## [WORK TASK]
I'd like the line containing "Screen dimensions: 666x1506" and each line that follows, through the last line of the material, set down exactly as they are, and no others.

## [DATA SUPPLIED]

[Start of Attachment]

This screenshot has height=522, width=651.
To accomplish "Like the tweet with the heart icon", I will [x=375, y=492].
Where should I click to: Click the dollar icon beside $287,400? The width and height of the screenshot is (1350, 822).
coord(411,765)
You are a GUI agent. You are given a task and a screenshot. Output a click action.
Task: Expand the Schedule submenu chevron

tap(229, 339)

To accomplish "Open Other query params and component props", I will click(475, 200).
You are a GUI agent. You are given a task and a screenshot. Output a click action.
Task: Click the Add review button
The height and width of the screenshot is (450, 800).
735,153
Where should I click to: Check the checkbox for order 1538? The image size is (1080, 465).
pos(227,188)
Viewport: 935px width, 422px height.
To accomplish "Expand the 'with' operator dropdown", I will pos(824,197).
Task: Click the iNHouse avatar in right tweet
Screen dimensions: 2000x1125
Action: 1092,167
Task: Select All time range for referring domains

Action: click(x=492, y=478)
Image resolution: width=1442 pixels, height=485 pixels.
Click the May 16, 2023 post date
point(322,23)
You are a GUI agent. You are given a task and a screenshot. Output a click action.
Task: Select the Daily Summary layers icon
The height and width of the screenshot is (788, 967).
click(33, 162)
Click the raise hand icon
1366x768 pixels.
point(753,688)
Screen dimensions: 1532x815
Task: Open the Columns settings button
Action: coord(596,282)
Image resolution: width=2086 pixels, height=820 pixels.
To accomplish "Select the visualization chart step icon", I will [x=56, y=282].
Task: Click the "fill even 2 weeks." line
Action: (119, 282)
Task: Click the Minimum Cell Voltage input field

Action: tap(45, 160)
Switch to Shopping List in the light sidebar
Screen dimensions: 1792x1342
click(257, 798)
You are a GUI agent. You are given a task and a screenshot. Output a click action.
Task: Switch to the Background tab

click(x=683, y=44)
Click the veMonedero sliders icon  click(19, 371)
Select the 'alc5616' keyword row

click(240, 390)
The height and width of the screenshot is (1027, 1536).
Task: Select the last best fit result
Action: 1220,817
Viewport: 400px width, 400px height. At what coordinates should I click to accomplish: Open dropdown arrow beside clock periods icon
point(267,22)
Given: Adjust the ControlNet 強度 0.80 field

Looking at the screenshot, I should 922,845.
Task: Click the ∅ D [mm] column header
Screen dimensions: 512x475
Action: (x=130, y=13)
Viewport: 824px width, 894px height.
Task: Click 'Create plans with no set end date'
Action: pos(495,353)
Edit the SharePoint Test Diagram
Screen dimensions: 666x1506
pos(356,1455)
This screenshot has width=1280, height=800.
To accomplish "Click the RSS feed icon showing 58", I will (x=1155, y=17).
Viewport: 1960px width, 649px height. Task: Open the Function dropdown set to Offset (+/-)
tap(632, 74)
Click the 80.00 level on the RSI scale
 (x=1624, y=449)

[End of Attachment]

## [OUTPUT OF THE EXERCISE]
Screen dimensions: 666x1506
pos(356,1455)
This screenshot has width=1280, height=800.
To accomplish "Click the RSS feed icon showing 58", I will (x=1155, y=17).
Viewport: 1960px width, 649px height. Task: Open the Function dropdown set to Offset (+/-)
tap(632, 74)
Click the 80.00 level on the RSI scale
 (x=1624, y=449)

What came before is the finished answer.